* _PROVIDED TEXT_

** START **

Geo-replication topic deletion
Explicit topic deletion
The recommended procedure for deleting a geo-replication topic from all clusters is:
- Ensure there are no active producers or consumers on the topic across all clusters before proceeding. If any are present when the next step is performed, the topic will be forcefully deleted from under them. If auto-topic creation is also enabled, the topic may be immediately recreated.
- Set a global topic-level
clusterspolicy to include only the local cluster. This triggers the cascading deletion mechanism to remove the topic (including topic partitions in the case of a partitioned topic) and clean up schemas and local topic policies on all excluded clusters. Producers and consumers connected to an excluded cluster will be rejected from reconnecting. See Cascading topic deletions when modifying the replication clusters configuration for details. - Delete the topic. Geo-replication is now disabled, so the deletion only affects the local cluster.
- Run
pulsar-admin topicPolicies delete <topic>on each cluster to remove the remaining topic-level policy state. If active producers or consumers are still present at this point, the topic may be recreated and geo-replication re-enabled, which is why step 1 is a prerequisite.
Without this procedure, forcefully deleting a topic on one cluster leaves it orphaned — it still exists on peer clusters and geo-replication from those clusters remains active. If auto-topic creation is enabled on the cluster where the topic was deleted, the topic may be recreated through auto-creation or because createTopicToRemoteClusterForReplication=true is set on a peer cluster.
When namespace or topic configuration is shared via a shared configuration store or synchronized via configurationMetadataSyncEventTopic, forcefully deleting a topic propagates the deletion to all clusters that share or receive the configuration. However, replication delays may cause the topic to be recreated before the deletion takes effect everywhere. For this reason, it is recommended to follow the procedure above.
To remove a topic from a specific cluster only, set a global topic-level clusters policy that excludes that cluster. The broker automatically deletes the topic (including topic partitions in the case of a partitioned topic) on the excluded cluster. Do not remove the global topic-level policy afterward, as this would allow the namespace-level clusters policy to take effect and potentially re-enable replication. To later delete the topic from all clusters, follow the full procedure above.

** END **

* _INFORMATION SUPPLIED_
** START **

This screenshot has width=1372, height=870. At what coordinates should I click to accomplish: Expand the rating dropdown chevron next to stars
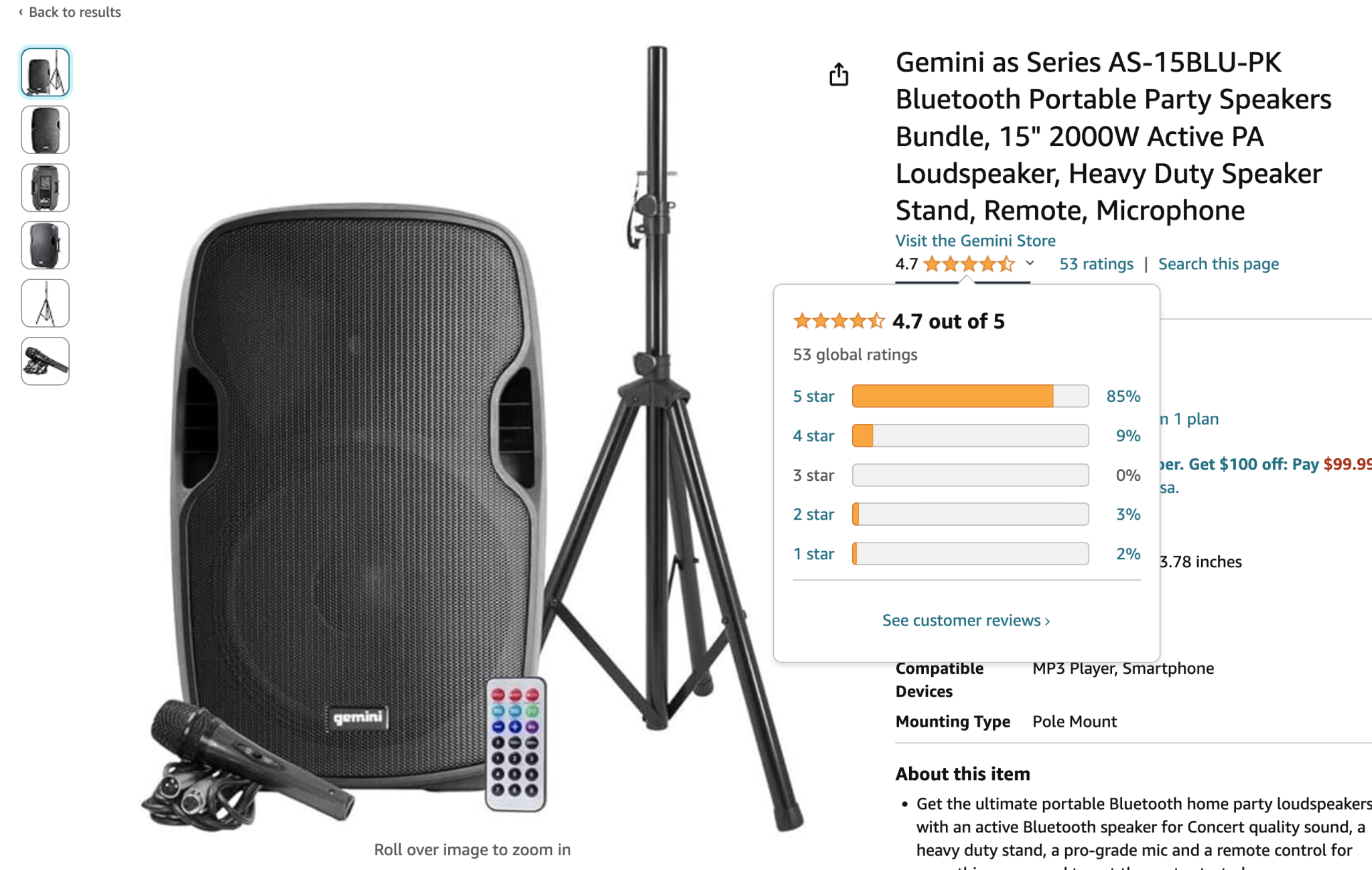[1030, 263]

** END **

* _INSTRUCTIONS_
1 - In the text on geo-replication topic deletion, what could happen if the global topic-level policy is removed after a topic has been excluded from one cluster?
2 - Write a continuation of the text on geo-replication topic deletion, starting after its final sentence.
The lines have no connection to the text on geo-replication topic deletion.

* _EXPECTED ANSWERS_
1 - The namespace-level clusters policy could take effect and potentially re-enable replication.

2 -
To retain the topic in a specific cluster while removing it from all others, follow the procedure above on the cluster where the topic should be retained, but omit steps 3 and 4.
Deletion by garbage collection
A geo-replication topic is also automatically deleted by garbage collection when brokerDeleteInactiveTopicsEnabled=true and no producers or consumers are connected to it. The additional conditions depend on the brokerDeleteInactiveTopicsMode setting:
delete_when_no_subscriptions: the topic is deleted when there are no subscriptions.delete_when_subscriptions_caught_up: the topic is deleted when all subscriptions have caught up and there is no backlog.
The brokerDeleteInactiveTopicsMode setting can be overridden at the namespace level with the inactive-topic-policies.
Each region independently decides when it is safe to delete the topic locally. To trigger garbage collection, close all producers and consumers on the topic and delete all local subscriptions in every replication cluster. When Pulsar determines that no valid subscription remains across the system, it garbage collects the topic.
Cascading topic deletions when modifying the replication clusters configuration
Modifying the clusters configuration at the namespace or topic policy level can automatically trigger topic deletions on excluded clusters. Always maintain independent backups if protection against accidental deletions is a requirement.
Namespace-level deletions
When namespace configuration is shared or synchronized across clusters (via a shared configuration store or configurationMetadataSyncEventTopic, see Configuration store and geo-replication setup), removing a cluster from the namespace clusters configuration automatically deletes all topics in that namespace on the excluded cluster. When namespace configuration is not shared or synchronized, namespace-level policy changes remain local and do not trigger cascading deletions on remote clusters.
If the namespace-level allowed-clusters is modified to exclude a cluster, topics on that cluster are also deleted regardless of any topic-level clusters policy, since clusters must be a subset of allowed-clusters.
Topic-level deletions
Since topic policies are always shared via geo-replication when the namespace has geo-replication enabled (see Topic policies), updating a global topic-level clusters policy to exclude a cluster deletes that topic and all its partitions on the excluded cluster, regardless of whether namespace configuration is shared or synchronized. Schemas and local topic policies are cleaned up after the last topic partition is deleted. Topic-level policy updates follow the replication direction of the namespace — with 1-way replication, updates flow only toward the destination cluster.
Retaining specific topics
To prevent a specific topic from being deleted when the namespace clusters configuration changes, set a global topic-level clusters policy for that topic listing the clusters where it should be retained. This overrides the namespace-level clusters policy for that topic. Since it is not currently possible to override the namespace-level allowed-clusters in a topic policy, this protection does not apply if allowed-clusters is also changed to exclude a cluster.
There is no single configuration that protects all topics in a namespace — the policy must be applied to each topic individually. For additional protection against the global topic-level policy itself being modified to exclude a cluster, a local topic-level clusters policy can also be set on that cluster to include only the local cluster.
Geo-replication is designed for high availability and disaster recovery, not as a substitute for backups. A misconfigured clusters policy can trigger cascading topic deletions on peer clusters.
Replicated subscriptions
Pulsar supports replicated subscriptions, so you can keep the subscription state in sync, within a sub-second timeframe, in the context of a topic that is being asynchronously replicated across multiple geographical regions.
In case of failover, a consumer can restart consuming from the failure point in a different cluster.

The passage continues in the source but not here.